Earlier this year, Brown University heralded the establishment of BIRCH, the Brown Innovation Research Collaborative on Health.  When the university on College Hill announces a grand new health care initiative, it commands our attention. The partners in BIRCH are The Warren Alpert Medical School, The Brown School of Public Health, Lifespan and Care New England as well as the Veterans Administration Hospital. In its first announcement in 2022, the focus was squarely on these various institutions: “We selected this name based on input from leaders at all levels of the research enterprise, across our institutions. We believe it comprehensively reflects our vision.”

To date, however, there has been scant information to expand on the announcement or to explain exactly how the lives of the citizens of Providence will be affected. In fact, few people are even aware of these ambitious plans.

To see what this new initiative has in store for the residents of our city, The Providence Eye reached out to Mukesh K. Jain, MD. Jain is Dean of Medicine and Biological Sciences at Brown and head of the Warren Alpert Medical School. In office since March 2022, he is the eighth person in fifty-one years to fill the dean’s position.

Dr. Muskesh K. Jain, Dean of Medicine and Biological Sciences, Brown University    
Photo: Nick Dentamaro/Brown University

Jain went on to explain that last year, spring of 2022, just prior to the BIRCH announcement, Rhode Island Attorney General Peter Neronha and the Federal Trade Commission (FTC) had denied the request by Lifespan and Care New England to merge. Brown had strongly supported the merger.
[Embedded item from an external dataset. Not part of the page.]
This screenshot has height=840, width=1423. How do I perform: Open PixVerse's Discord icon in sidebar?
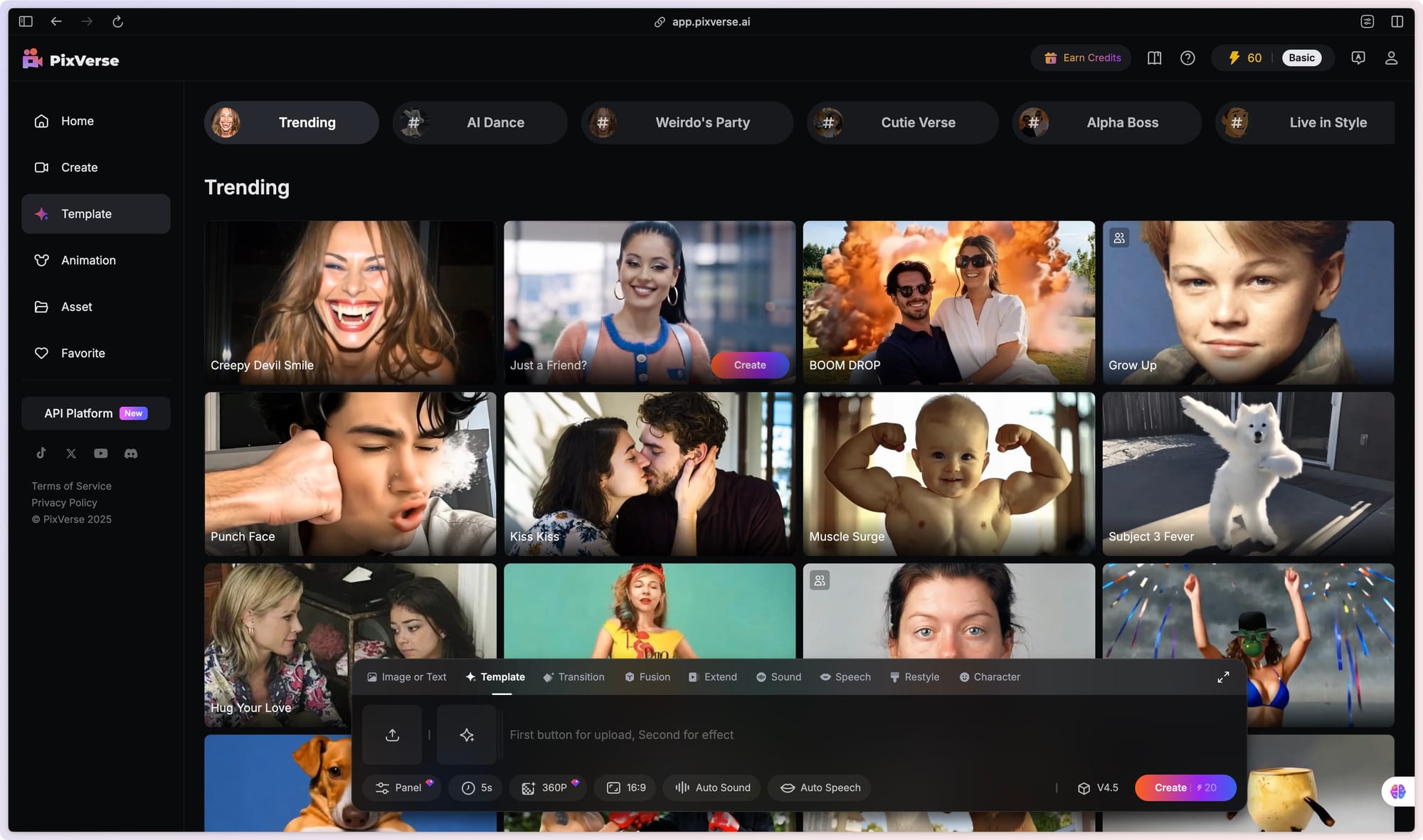[131, 453]
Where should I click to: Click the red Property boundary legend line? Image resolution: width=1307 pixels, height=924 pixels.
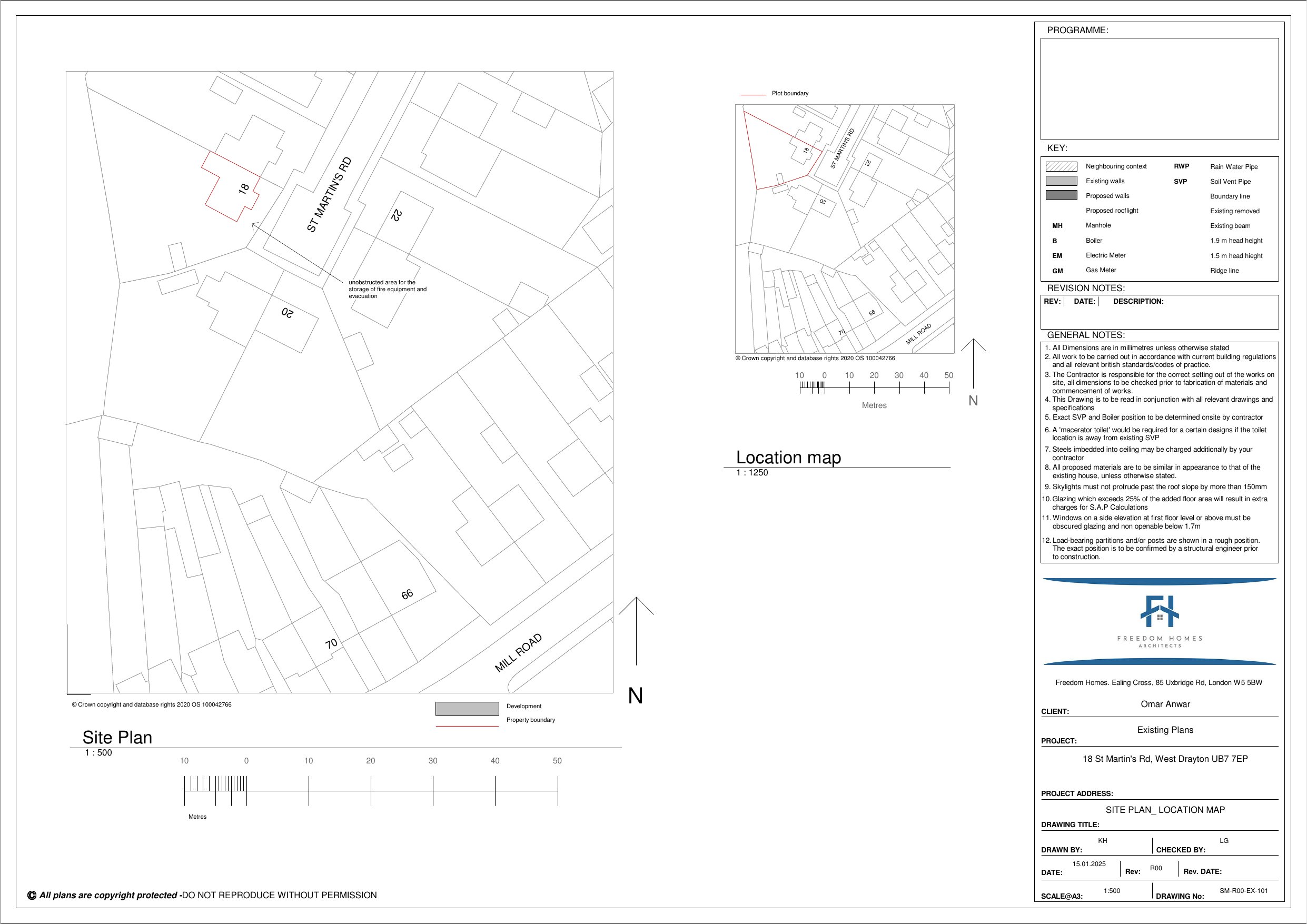click(x=467, y=727)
Holly Vedova, director of the FTC’s Bureau of Competition, explained that the merger would have created a health care conglomerate and been detrimental to the competitive marketplace. “The merger as proposed by the companies would see the joined entity control at least 70% of Rhode Island’s market for inpatient general acute care hospital services as well as at least 70% of the market for inpatient behavioral health services,” the FTC stated.

The parties were therefore left without a clear path forward. Jain observed, however, that they still shared a keen interest in working together. Research remained an area of focus and thus, BIRCH was born. “The BIRCH effort will allow us to streamline the administration of research thereby making it easier for investigators to initiate and carry out large collaborative research projects…. BIRCH will also lead to increased recruitment of the best and brightest faculty and trainees to our community, enhance access [to] cutting-edge lifesaving clinical trials, and stimulate biotech/biopharma to locate in Rhode Island.”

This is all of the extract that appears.